Q: Do I have to run the Python parts? No. The dashboard, gallery, map, friends, and comments pages work with the JSON files alone. Skipping analyze.py just means you don't get the dark-frame filter or face counts. Skipping cluster_faces.py just means the People page stays empty.

Q: Why doesn't a photo open when I click it? The PHP server has to be running (./run.sh in this folder). If the page loads but images are broken, you probably launched PHP from the wrong folder — run it from inside bereal-archive/ so the docroot is correct.

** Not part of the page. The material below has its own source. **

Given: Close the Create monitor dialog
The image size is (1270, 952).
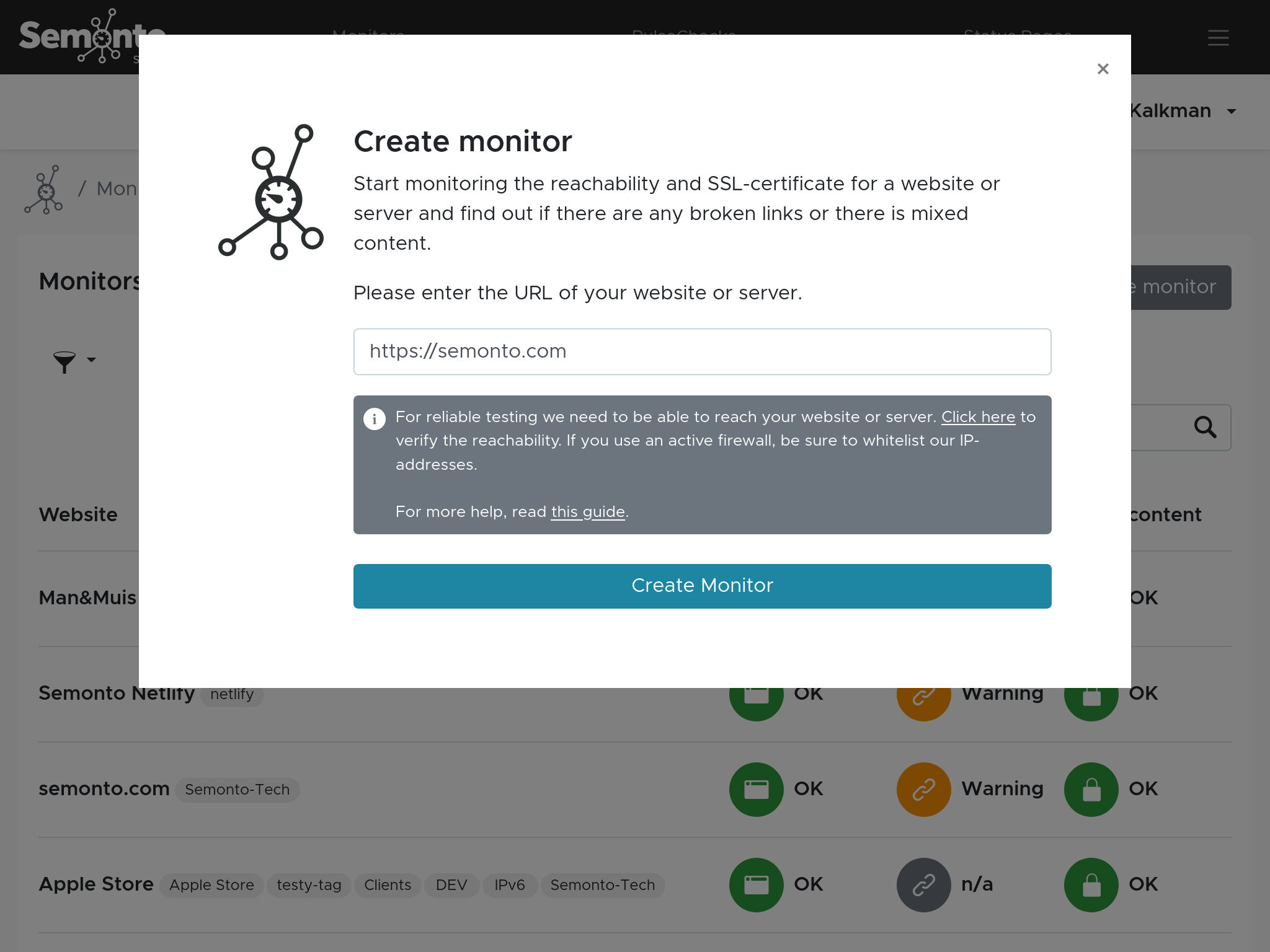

Q: The face clustering grouped me, then put one friend across three separate clusters. What went wrong? The default settings are tuned for precision over recall. The fastest fix is to re-cluster (no re-embedding needed) with the merge step enabled, which combines clusters whose centroids are close:

python3 cluster_faces.py --cluster-only \
    --algo chinese-whispers --merge 0.62 --reassign 0.55

If that's not enough, run the full precision pipeline (re-embeds with TTA, takes a while):

python3 cluster_faces.py --preset precise

See "Tuning face recognition" above for the full set of knobs.

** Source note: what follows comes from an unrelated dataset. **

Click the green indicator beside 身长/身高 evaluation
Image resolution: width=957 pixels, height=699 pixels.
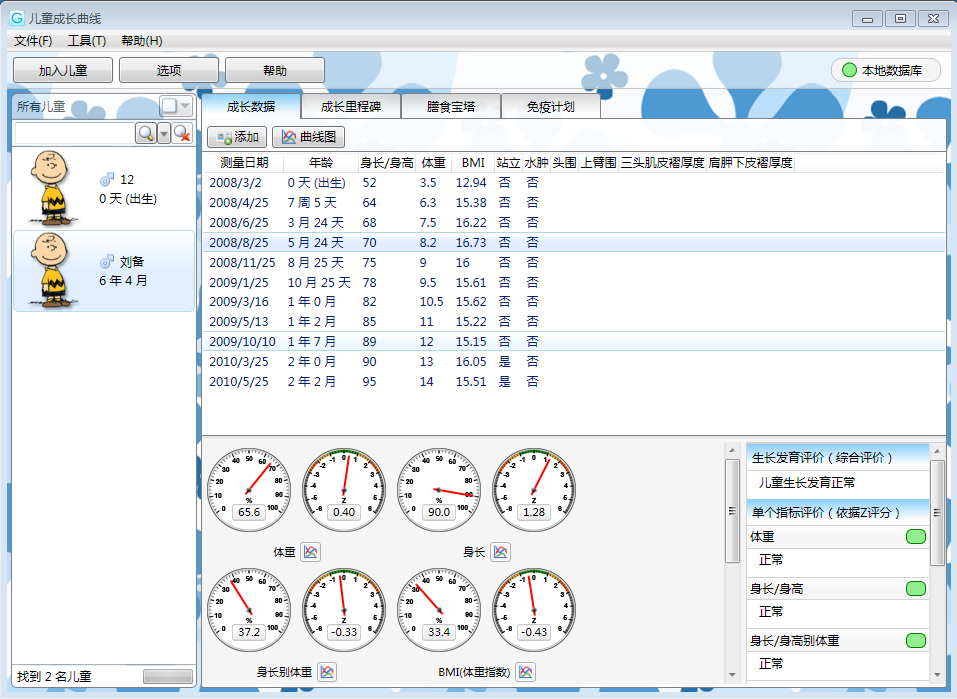coord(915,589)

Q: It says "BeReal export not found". Either you ran PHP from a folder that doesn't have a BeReal export above it, or your export is missing Photos/ or user.json. Make sure this folder is somewhere inside the unzipped BeReal export.

Q: My export uses different timezones — what's shown in the dashboard? The timezone declared in your user.json is used everywhere times are shown. Falls back to UTC if the field is missing or invalid.

Q: Can I move the bereal-archive folder somewhere else and point it at the export? Not built in. Today it expects to live somewhere inside the export folder. Patches welcome.

Troubleshooting

Symptom Likely cause
error: 'php' is not installed Install PHP first: brew install php (macOS) or sudo apt install php-cli php-gd
Pages load but images are broken PHP started from the wrong folder. Run ./run.sh from inside bereal-archive/
BeReal export not found notice on every page bereal-archive/ isn't inside the unzipped export, or the export is incomplete
analyze.py fails with "Could not load OpenCV Haar cascades" pip install opencv-python-headless (not the bare opencv-python)
cluster_faces.py fails to download the model Check your internet connection on first run only; the model is cached after the first download
Port 8123 already in use Run ./run.sh 9000 (or any free port)

License

MIT. Use it, fork it, share it. If you ship a fork, please keep the privacy posture intact — no telemetry, no remote logging.